# TDC ADMET, Caco-2_Wang Submission

In [8]:
from typing import Tuple

import numpy as np
import pandas as pd

# cheminformatics
import rdkit.Chem
from rdkit.Chem import Descriptors
from rdkit import RDLogger
RDLogger.DisableLog('rdApp.*')

# logging
import tqdm

# data preprocessing
import sklearn.impute
import sklearn.preprocessing

# modeling
import sklearn.ensemble
from sklearn.model_selection import ParameterGrid

# metrics
import sklearn.metrics

from tdc.single_pred import ADME


In [9]:
data = ADME(name = 'Caco2_Wang')
split = data.get_split()

Found local copy...
Loading...
Done!


In [10]:
import pandas as pd
import numpy as np
import tqdm
from rdkit import Chem
from rdkit.Chem import AllChem, Descriptors, MACCSkeys
from sklearn.preprocessing import RobustScaler
from sklearn.impute import SimpleImputer

def add_descriptor_columns(
    data: pd.DataFrame,
    include: list = ["rdkit", "morgan", "maccs"],
    radius: int = 2,
    n_bits: int = 2048
) -> pd.DataFrame:
    """
    Calculate molecular descriptors for each molecule in the `data` DataFrame.
    
    Parameters
    ----------
    data : pd.DataFrame
        Must contain columns ["Drug", "Y"].
    include : list of str, default=["rdkit","morgan","maccs"]
        Which descriptors to include.
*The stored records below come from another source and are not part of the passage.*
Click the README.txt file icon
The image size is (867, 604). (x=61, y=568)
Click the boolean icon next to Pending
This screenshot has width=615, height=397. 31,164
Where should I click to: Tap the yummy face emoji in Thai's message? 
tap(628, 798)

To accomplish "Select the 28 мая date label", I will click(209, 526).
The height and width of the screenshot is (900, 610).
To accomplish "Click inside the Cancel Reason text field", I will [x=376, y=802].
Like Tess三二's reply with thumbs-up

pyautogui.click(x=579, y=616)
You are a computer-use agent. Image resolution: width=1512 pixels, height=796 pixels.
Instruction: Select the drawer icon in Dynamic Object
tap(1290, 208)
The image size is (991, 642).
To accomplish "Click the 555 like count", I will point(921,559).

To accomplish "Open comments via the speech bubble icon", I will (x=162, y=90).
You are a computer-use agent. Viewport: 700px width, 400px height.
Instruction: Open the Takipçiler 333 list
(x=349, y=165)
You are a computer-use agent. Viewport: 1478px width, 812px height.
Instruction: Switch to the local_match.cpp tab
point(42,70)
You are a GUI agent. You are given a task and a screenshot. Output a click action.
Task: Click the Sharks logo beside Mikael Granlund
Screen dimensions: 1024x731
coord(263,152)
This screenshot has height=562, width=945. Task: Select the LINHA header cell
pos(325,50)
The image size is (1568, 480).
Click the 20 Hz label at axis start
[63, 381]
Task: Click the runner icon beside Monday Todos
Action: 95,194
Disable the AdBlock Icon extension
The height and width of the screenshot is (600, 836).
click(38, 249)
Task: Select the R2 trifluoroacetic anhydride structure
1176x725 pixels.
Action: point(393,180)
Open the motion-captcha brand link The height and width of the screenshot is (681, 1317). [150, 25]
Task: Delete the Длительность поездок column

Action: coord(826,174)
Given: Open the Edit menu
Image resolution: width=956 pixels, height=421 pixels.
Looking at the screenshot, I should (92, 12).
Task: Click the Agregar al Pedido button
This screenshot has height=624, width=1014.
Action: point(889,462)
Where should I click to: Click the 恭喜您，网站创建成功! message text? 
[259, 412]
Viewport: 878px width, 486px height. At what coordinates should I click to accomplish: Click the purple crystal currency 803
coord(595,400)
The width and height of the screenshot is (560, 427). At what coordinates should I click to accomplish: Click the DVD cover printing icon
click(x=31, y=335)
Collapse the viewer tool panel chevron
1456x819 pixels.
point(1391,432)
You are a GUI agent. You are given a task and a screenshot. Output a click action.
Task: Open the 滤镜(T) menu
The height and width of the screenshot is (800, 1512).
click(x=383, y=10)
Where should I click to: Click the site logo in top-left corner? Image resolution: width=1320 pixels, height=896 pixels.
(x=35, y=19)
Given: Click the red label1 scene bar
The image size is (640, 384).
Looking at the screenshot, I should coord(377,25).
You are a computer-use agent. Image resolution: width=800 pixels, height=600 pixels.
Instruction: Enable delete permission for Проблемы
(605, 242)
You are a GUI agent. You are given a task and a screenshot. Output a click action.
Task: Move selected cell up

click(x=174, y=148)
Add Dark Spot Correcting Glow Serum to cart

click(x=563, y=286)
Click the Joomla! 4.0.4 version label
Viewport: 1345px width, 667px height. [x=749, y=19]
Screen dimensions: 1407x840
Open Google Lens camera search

Options: "rdkit", "morgan", "maccs".
    radius : int, default=2
        Morgan FP radius.
    n_bits : int, default=2048
        Morgan FP length.
    
    Returns
    -------
    pd.DataFrame with selected descriptor features + Drug + Y.
    """
    assert 'Drug' in data.columns, "'Drug' must be a column in the input DataFrame."
    drugs = data['Drug']
    y = data['Y']

    print(f"Calculating descriptors: {include} ...")
    descriptors = []

    for drug, target in tqdm.tqdm(zip(drugs, y), total=len(drugs)):
        mol = Chem.MolFromSmiles(drug)

        row = {}

        if mol is None:
            if "rdkit" in include:
                row.update({name: np.nan for name, _ in Descriptors.descList})
            if "morgan" in include:
                row.update({f"morgan_{i}": 0 for i in range(n_bits)})
            if "maccs" in include:
                row.update({f"maccs_{i}": 0 for i in range(167)})
        else:
            if "rdkit" in include:
                row.update(Descriptors.CalcMolDescriptors(mol))
            if "morgan" in include:
                fp_morgan = AllChem.GetMorganFingerprintAsBitVect(mol, radius, nBits=n_bits)
                row.update(dict(zip([f"morgan_{i}" for i in range(n_bits)], np.array(fp_morgan))))
            if "maccs" in include:
                fp_maccs = MACCSkeys.GenMACCSKeys(mol)
                row.update(dict(zip([f"maccs_{i}" for i in range(len(fp_maccs))], np.array(fp_maccs))))

        # служебные колонки
        row['Drug'] = drug
        row['Y'] = target
        descriptors.append(row)

    return pd.DataFrame(descriptors)


def preprocess_data(
    data: pd.DataFrame, 
    imputer=SimpleImputer(missing_values=np.nan, strategy='mean'),
    fit_imputer=True,
    scaler_X=RobustScaler(),
    scaler_y=RobustScaler(),
    fit_scaler=True
):
    """
    Imputes missing values.
    Scales feature data.

    Returns a tuple X, y, imputer, scaler_X, scaler_y
    """

    col_array = np.array(data.columns)

    # extract features
    X = data[col_array[~np.isin(col_array, ['Drug_ID', 'Drug', 'Y'])]].to_numpy()
    
    # extract target
    y = np.array(data['Y']).reshape(-1,1)
    
    # impute missing data
    if imputer is not None:
        if fit_imputer:
            X = imputer.fit_transform(X)
        else:
            X = imputer.transform(X)

    # scale features and target
    if scaler_X is not None:
        if fit_scaler:
            X = scaler_X.fit_transform(X)
            y = scaler_y.fit_transform(y)
        else:
            X = scaler_X.transform(X)
            y = scaler_y.transform(y)

    return X, y, imputer, scaler_X, scaler_y


In [11]:
import xgboost as xgb

# Предобработка данных
X_train, y_train, imputer, scaler_X, scaler_y = preprocess_data(
    add_descriptor_columns(split['train'])
)
X_val, y_val, _, _, _ = preprocess_data(
    add_descriptor_columns(split['valid']),
    imputer=imputer, fit_imputer=False,
    scaler_X=scaler_X, scaler_y=scaler_y,
    fit_scaler=False)


Calculating descriptors: ['rdkit', 'morgan', 'maccs'] ...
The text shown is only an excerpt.